Another area of active exploration is implantation of a transcatheter aortic valve replacement (TAVR) prosthesis in patients with degeneration of a prior mitral valve prosthesis or mitral valve ring. These valve-in-valve and valve-in-ring procedures have been performed successfully at Cleveland Clinic, and the valve-in-valve application is approved by the FDA. As LVOTO is also a risk, patient eligibility for this option (vs. reoperation) requires a detailed assessment of clinical and anatomic factors.

Teamwork will be paramount

Despite this proliferation of efforts to percutaneously tame mitral valve disease, Dr.
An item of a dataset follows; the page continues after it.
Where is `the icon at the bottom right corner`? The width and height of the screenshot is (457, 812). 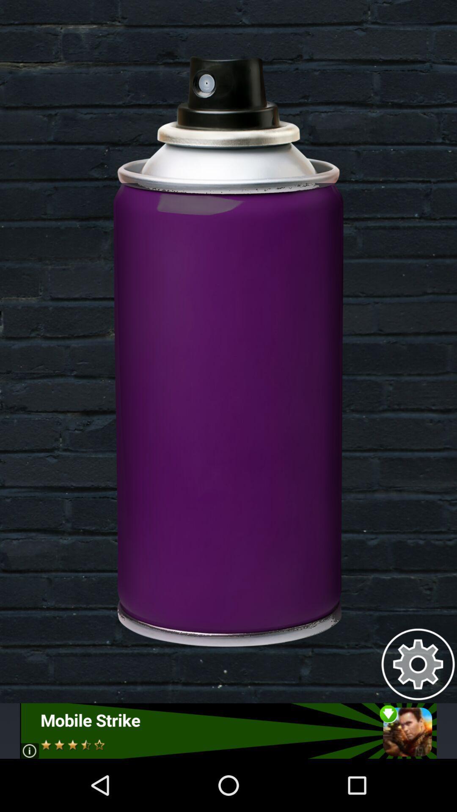
the icon at the bottom right corner is located at coordinates (418, 664).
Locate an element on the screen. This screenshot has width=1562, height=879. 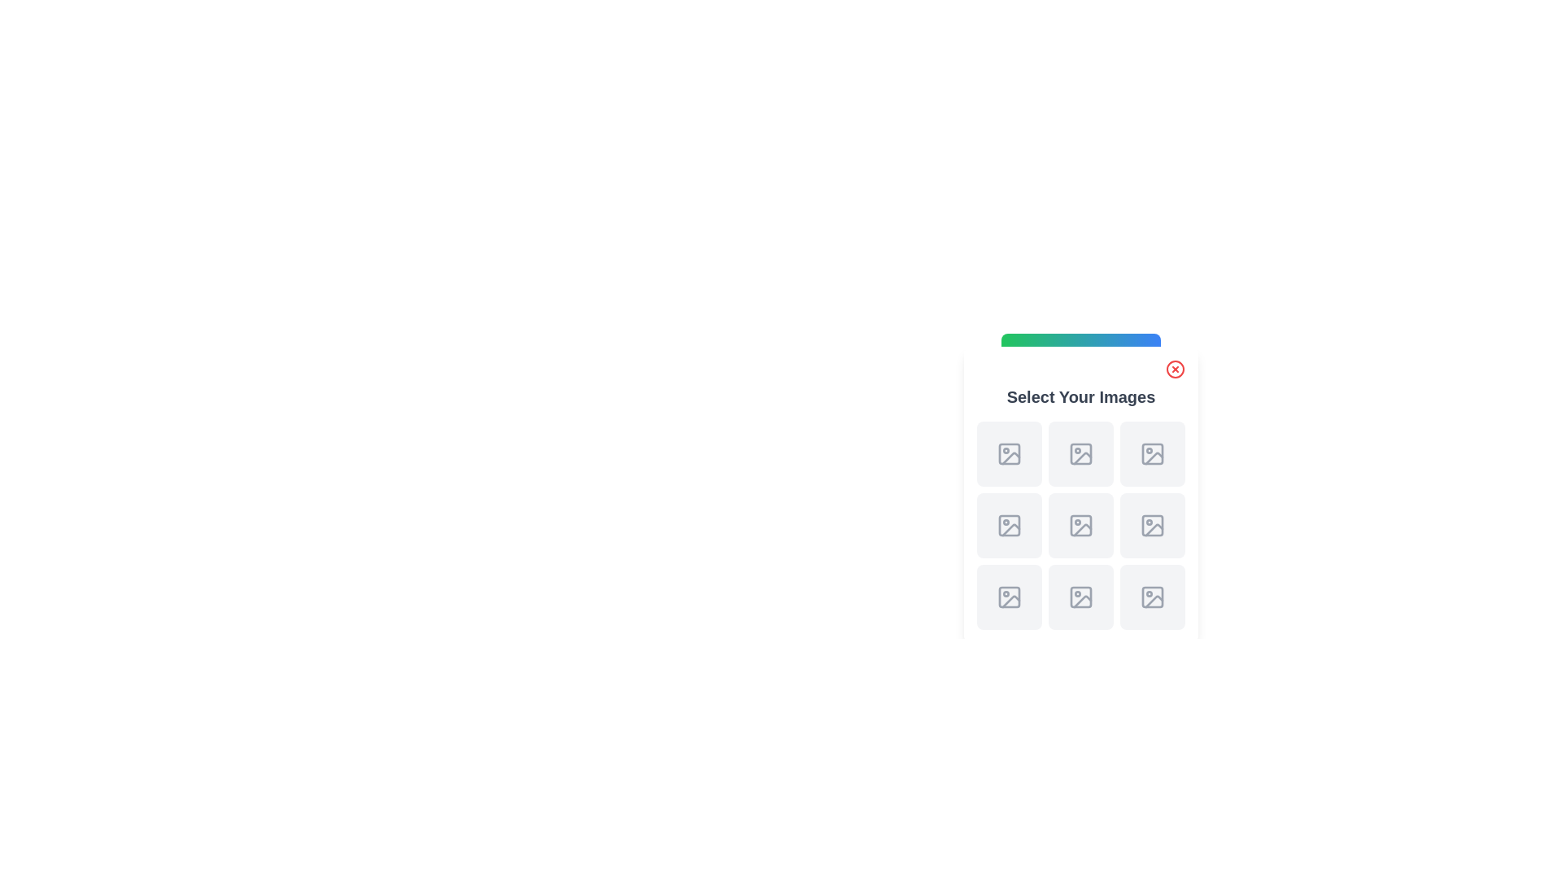
the graphical placeholder icon in the bottom-right cell of the 3x3 grid labeled 'Select Your Images' is located at coordinates (1009, 597).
Gillinov notes that widespread transcatheter mitral valve repair and replacement “remains some years off” and is likely to never be as prevalent as TAVR has become. “Percutaneous mitral valve procedures are going to be much more specialized, especially for repairs,” he says. “They will need to be extremely team-based.”

Dr. Krishnaswamy welcomes this emphasis on teamwork. “Cleveland Clinic has always fostered strong collaboration among interventional cardiologists, cardiac surgeons and the imaging cardiologists who help visualize the structures of importance during these procedures,” he explains. “This collaboration helped us become pioneers in TAVR, and we are committed to building on it to help make transcatheter mitral valve procedures a beneficial option for many patients.”

Cleveland Clinic Heart & Vascular Institute Chairman Lars Svensson, MD, PhD, concurs: “This cross-collaboration between specialties is a great example of the teamwork that can be achieved by combining departments in a single institute focused on heart and vascular care, as we have done at Cleveland Clinic.”